What is Proteomics

What is proteomics?
Proteomics is the large-scale study of proteins.

Brief definition
The term “proteomics” was first coined in 1995 and was defined as the large-scale characterization of the entire protein complement of a cell line, tissue, or organism.

Today, two definitions of proteomics are encountered. The first is the more classical definition, restricting the large-scale analysis of gene products to studies involving only proteins.

The second and more inclusive definition combines protein studies with analyses that have a genetic readout such as mRNA analysis, genomics, and the yeast two-hybrid analysis.

However, the goal of proteomics remains the same, i.e., to obtain a more global and integrated view of biology by studying all the proteins of a cell rather than each one individually.

What is proteome?
A proteome is a set of proteins produced in an organism, system, or biological context. We may refer to, for instance, the proteome of a species (for example, Homo sapiens) or an organ (for example, the liver). The proteome is not constant; it differs from cell to cell and changes over time. To some degree, the proteome reflects the underlying transcriptome, however protein activity is also modulated by many factors in addition to rates of production.

Why Proteomics?
Many types of information cannot be obtained from the study of genes alone. For example, proteins, not genes, are responsible for the phenotypes of cells. It is impossible to elucidate mechanisms of disease, aging, and effects of the environment solely by studying the genome. Only through the study of proteins can protein modifications be characterized and the targets of drugs identified.

Proteomics is used to investigate:
(i) when and where proteins are expressed;
(ii) rates of protein production, degradation, and steady-state abundance;
(iii) how proteins are modified (for example, post-translational (iv) modifications (PTMs) such as phosphorylation);
(v) the movement of proteins between subcellular compartments;
(vi) the involvement of proteins in metabolic pathways;
(vii) how proteins interact with one another.

Types of Proteomics
(i) Protein expression proteomics.
The quantitative study of protein expression between samples that differ by some variable is known as expression proteomics. In this approach, protein expression of the entire proteome or of subproteomes between samples can be compared. Information from this approach can identify novel proteins in signal transduction or identify disease-specific proteins.

(ii) Structural proteomics.

* _Exercise set_
[1] In the proteomics overview, change "liver" to "heart", then give the part from "However, the goal" to "Why Proteomics?" with that edit.
[2] Extend the proteomics overview by writing what comes after its last line.
The entries below come from a separate source.

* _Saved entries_
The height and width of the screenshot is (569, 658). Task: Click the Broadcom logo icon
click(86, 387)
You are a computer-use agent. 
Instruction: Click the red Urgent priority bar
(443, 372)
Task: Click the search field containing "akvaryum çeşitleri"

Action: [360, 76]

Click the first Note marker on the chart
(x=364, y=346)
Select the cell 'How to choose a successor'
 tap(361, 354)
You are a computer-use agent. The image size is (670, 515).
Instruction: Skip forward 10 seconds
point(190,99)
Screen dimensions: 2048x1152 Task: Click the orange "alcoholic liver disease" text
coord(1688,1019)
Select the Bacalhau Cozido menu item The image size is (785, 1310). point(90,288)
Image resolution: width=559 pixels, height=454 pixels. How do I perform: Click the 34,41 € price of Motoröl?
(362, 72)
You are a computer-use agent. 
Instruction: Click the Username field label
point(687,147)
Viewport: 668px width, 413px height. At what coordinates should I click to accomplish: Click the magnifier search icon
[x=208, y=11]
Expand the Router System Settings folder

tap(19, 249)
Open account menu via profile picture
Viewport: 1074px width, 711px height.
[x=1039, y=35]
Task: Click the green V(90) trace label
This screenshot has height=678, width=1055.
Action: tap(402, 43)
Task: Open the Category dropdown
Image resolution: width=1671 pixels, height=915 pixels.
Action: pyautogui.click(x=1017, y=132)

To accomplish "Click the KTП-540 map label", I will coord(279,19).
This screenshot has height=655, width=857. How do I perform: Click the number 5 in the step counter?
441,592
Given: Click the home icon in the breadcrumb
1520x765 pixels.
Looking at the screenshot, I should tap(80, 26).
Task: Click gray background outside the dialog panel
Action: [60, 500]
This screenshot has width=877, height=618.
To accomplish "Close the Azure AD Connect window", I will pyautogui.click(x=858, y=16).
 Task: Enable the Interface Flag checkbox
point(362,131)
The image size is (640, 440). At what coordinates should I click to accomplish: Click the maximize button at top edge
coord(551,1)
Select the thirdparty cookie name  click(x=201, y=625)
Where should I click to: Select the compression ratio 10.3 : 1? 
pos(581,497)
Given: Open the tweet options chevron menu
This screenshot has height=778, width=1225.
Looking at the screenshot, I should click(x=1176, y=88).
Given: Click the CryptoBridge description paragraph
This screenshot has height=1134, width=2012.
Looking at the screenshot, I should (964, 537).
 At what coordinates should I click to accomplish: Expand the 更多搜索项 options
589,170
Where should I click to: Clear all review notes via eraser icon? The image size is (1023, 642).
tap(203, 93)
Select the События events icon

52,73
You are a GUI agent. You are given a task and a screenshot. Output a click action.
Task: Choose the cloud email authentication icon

* _Written responses_
[1]
However, the goal of proteomics remains the same, i.e., to obtain a more global and integrated view of biology by studying all the proteins of a cell rather than each one individually.

What is proteome?
A proteome is a set of proteins produced in an organism, system, or biological context. We may refer to, for instance, the proteome of a species (for example, Homo sapiens) or an organ (for example, the heart). The proteome is not constant; it differs from cell to cell and changes over time. To some degree, the proteome reflects the underlying transcriptome, however protein activity is also modulated by many factors in addition to rates of production.

Why Proteomics?

[2]
Proteomics studies whose goal is to map out the structure of protein complexes or the proteins present in a specific cellular organelle are known as “cell map” or structural proteomics. Structural proteomics attempts to identify all the proteins within a protein complex or organelle, determine where they are located, and characterize all protein-protein interactions. An example of structural proteomics was the recent analysis of the nuclear pore complex. Isolation of specific subcellular organelles or protein complexes by purification can greatly simplify the proteomic analysis. This information will help piece together the overall architecture of cells and explain how expression of certain proteins gives a cell its unique characteristics.

(iii) Functional proteomics.
“Functional proteomics” is a broad term for many specific, directed proteomics approaches. In some cases, specific subproteomes are isolated by affinity chromatography for further analysis. This could include the isolation of protein complexes or the use of protein ligands to isolate specific types of proteins. This approach allows a selected group of proteins to be studied and characterized and can provide important information about protein signaling, disease mechanisms or protein-drug interactions.

Common technologies
Fluorescence 2D Difference Gel Electrophoresis (2D-DIGE),Isotope-Coded Affinity Tag (ICAT),Stable Isotope Labeling with Amino Acids in Cell Culture (SILAC),18O Stable Isotope Labeling,Isobaric Tag for Relative and Absolute Quantitation (iTRAQ),MUDPIT,Protein array and Mass spectrometry.

Challenges
The study of proteins, in contrast to that of DNA, presents a number of unique challenges. For example, there is no equivalent of PCR for proteins, so the analysis of low-abundance proteins remains a major challenge. In addition, in protein interaction studies, native conformations of proteins must be maintained to obtain meaningful results.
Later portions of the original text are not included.